A mini-survey by The Independent revealed that while International Oil Companies own refineries in Africa, refineries of a bigger magnitude like Uganda’s (estimated to cost about 18 trillion, almost two times Uganda’s 11trillion national budget) are owned by governments through their National Oil Companies (NOC). Uganda is yet to establish a NOC that is proposed in the oil bills before parliament.

With several meetings and negotiations between the companies and the government hitting a dead end over the mega refinery, the Energy Mineral released a statement for financial year 2012/2013, indicating that it was searching for a private firm to get a 60% stake in the country’s oil refinery, leaving 40 for the government under a public private partnership. That is a big and juicy carrot but so far, nobody is biting.

Meanwhile, the endless negotiations have delayed companies from carrying out production—none of them has a production licence, according to the PEPD commissioner.

Oil companies not happy

As a result, Elly Karuhanga, the President Tullow Oil Uganda cannot stop lamenting the endless delay and government bureaucracy, underscoring the oil company’s frustration.

At the Thursday debate, he expressed frustration about the fact that while Uganda discovered oil before Ghana, the West African country has been producing oil for years now. He said Uganda’s oil is not moving yet the country should be the hub of oil and gas in the region having hit oil before all its neighbours.   “What did they (oil companies) do?” Karuhanga lamented, “There is a lot of unhappiness from the oil companies and service industries because so many are running bankrupt. So many borrowed on the back of early oil production,” Karuhanga said, “now some of them have run bankrupt.” He challenged Rubondo to explain what “things are delaying Uganda” from “moving onto the next level” and warned that “capital is a coward that goes where capital grows”.

In his usual calm style, Rubondo noted that the government is acting with caution because it wants to ensure that the field development plans are developed optimally.

He added that initially the government was getting proposals of oil companies, which could only recover 10% of Uganda’s oil and that because of this patience, the proposals coming in now, are in the highs of 30%.

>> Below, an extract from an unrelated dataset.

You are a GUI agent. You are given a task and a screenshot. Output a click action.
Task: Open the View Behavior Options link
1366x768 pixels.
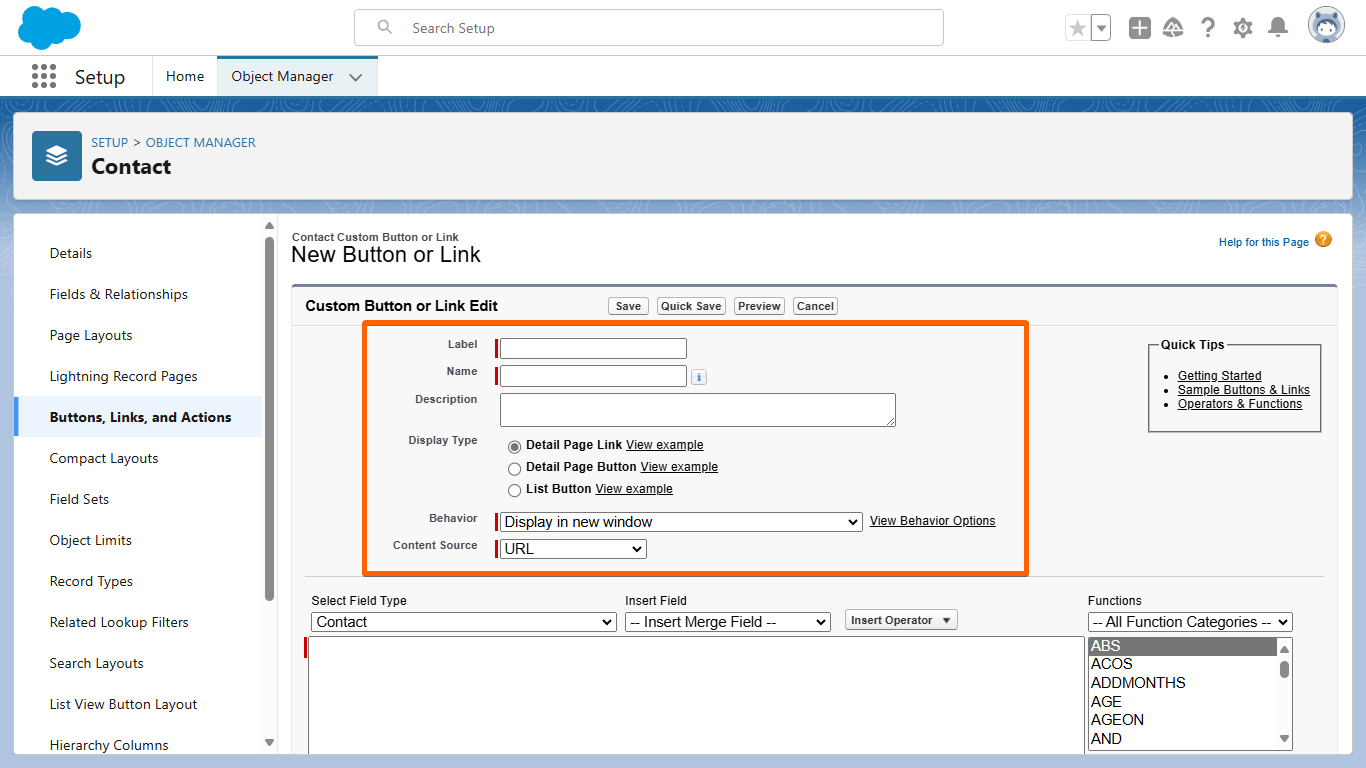[x=932, y=521]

“We are starting with a smaller refinery not because we like it but because it comes faster and quicker,” he added as if to console Karuhanga and the oil companies he spoke for.

However, Petter Nore, the Director and Head of Department in the Norwegian Agency for Development Cooperation, cautioned that Uganda has to quit the talk at some point and start acting because all the countries surrounding it are discovering oil and gas at a faster rate.